Olivia Munn es una actriz que siempre dice lo que piensa. A raíz de una interesante entrevista con la intérprete de The Predator o X-Men: Apocalipsis, la protagonista de The Newsroom confirma a Variety que el conflictivo Bryan Singer, acusado de abusar de un menor, se ausentaba del rodaje del film sobre los mutantes de Marvel muy a menudo, dejándolos en absoluta incertidumbre. Según confiesa Munn, se trata de un síntoma de lo podrido que está Hollywood, y aboga por recuperar con fuerza el movimiento Me Too, un símbolo contra la lucha del machismo y las actitudes de abuso de poder en la meca del cine que está de capa caída.
"Es un problema que siempre hemos tenido en este negocio, mucho antes de que el #MeToo lo expusiese tanto", comienza Munnd. "Digamos que estás en el mundo del cine, y ves cómo este tipo de gente tiene un tropiezo tras otro y ves que no pasa nada, y sabes que no son tan buenos, y te planteas muchas cosas cosas.
¿En serio? Es decir, jamás había rodado una película tan grande como X-Men antes y desconocía qué estaba bien o mal, y no sabía si era raro o se permitía que Bryan Singer se fuera del rodaje alegando a un problema de tiroides", confiesa la actriz. "En vez de ir a un doctor local en Montreal, que es una ciudad bastante próspera y profesional, nos dijo que tenía que irse a Los Ángeles. Y estuvo fuera alrededor de 10 días, si no recuerdo mal", comenta.

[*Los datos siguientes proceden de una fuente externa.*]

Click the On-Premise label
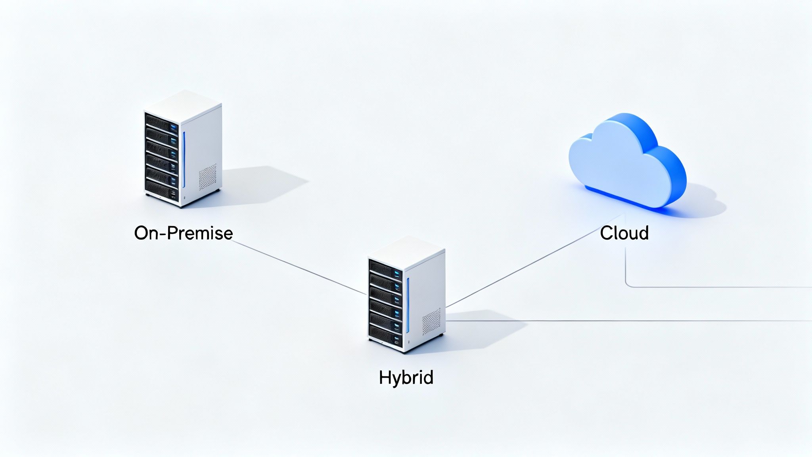[183, 233]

"Nos dijo que debíamos seguir rodando. Estábamos todos en el plató, y recuerdo que había que rodar una escena muy grande, y cuando volvíamos del almuerzo, yuno de los ayudantes de Bryan se presentó llevando un móvil con un mensaje de texto que decía 'Tíos, ahora estoy ocupado, pero seguid adelante y empezad a rodarla sin mí'", añade sorprendida. Sin embargo, pese a esta actitud poco profesional, Fox le permitió dirigir Bohemian Rhapsody, justo cuando se volvió a destapar el supuesto caso de abuso sexual a un menor del director, algo que terminó con el despido del director y la contratación a mitad del rodaje de Dexter Fletcher, que estaba envuelto en Rocketman.

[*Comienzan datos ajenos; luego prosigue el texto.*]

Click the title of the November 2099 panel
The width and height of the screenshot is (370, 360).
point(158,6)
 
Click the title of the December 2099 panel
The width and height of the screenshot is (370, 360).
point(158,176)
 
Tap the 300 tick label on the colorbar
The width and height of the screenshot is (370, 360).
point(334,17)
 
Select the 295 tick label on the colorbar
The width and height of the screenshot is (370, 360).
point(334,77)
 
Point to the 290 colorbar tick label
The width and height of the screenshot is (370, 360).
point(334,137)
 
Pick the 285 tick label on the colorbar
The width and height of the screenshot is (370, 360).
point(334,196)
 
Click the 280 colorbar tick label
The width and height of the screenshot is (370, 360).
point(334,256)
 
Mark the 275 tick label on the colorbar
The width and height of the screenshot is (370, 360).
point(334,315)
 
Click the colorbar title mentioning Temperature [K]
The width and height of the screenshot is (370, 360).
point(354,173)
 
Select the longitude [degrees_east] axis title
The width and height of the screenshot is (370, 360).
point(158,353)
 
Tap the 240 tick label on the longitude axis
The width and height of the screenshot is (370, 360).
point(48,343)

"A esta persona se le permitió seguir adelante. Y Fox le dio Bohemian Rhapsody, y creo que todos sabemos lo que pasó", argumenta. "Antes de que se desvelasen este tipo de casos con el #MeToo, cosas que eran horribles y daban asco se ocultaban y mucha gente que se portaba mal y se salía con la suya", concluye mientras informa que hay muchos directores y directoras que merecen una oportunidad en la industria cinematográfica.